-- Your instructions --
Give the records again word for word. Leave every picture out.

-- Extracted data entries --
[Start of section]

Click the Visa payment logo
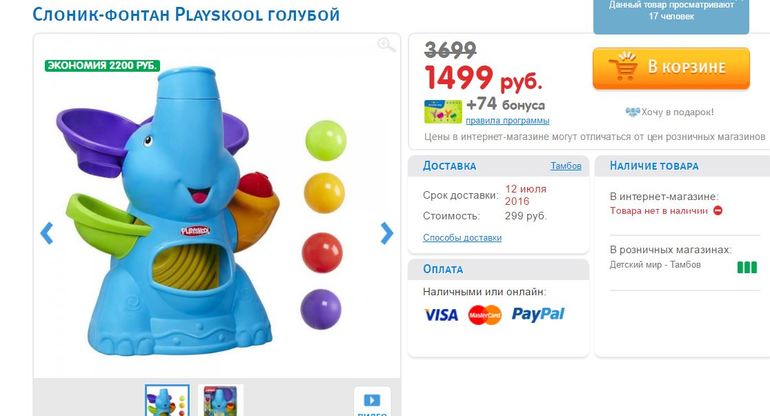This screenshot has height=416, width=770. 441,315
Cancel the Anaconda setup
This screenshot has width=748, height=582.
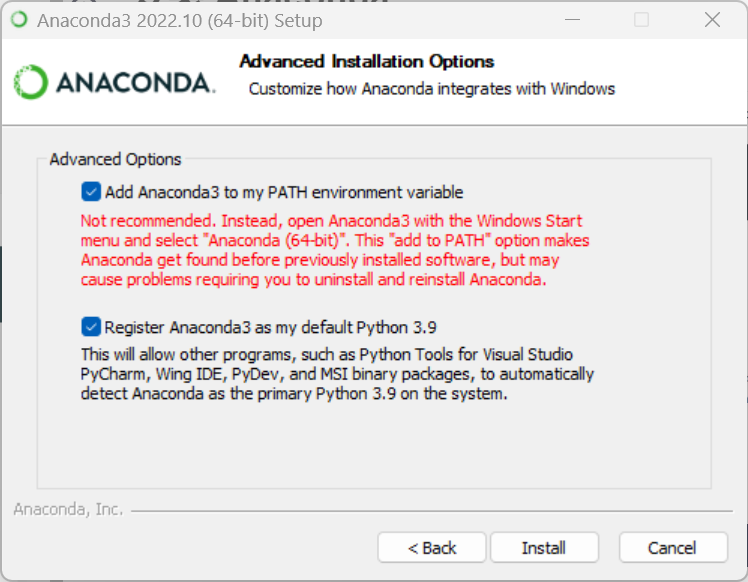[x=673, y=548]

[End of section]

-- The completed task --
Click the Visa payment logo
This screenshot has height=416, width=770. 441,315
Cancel the Anaconda setup
This screenshot has width=748, height=582.
[x=673, y=548]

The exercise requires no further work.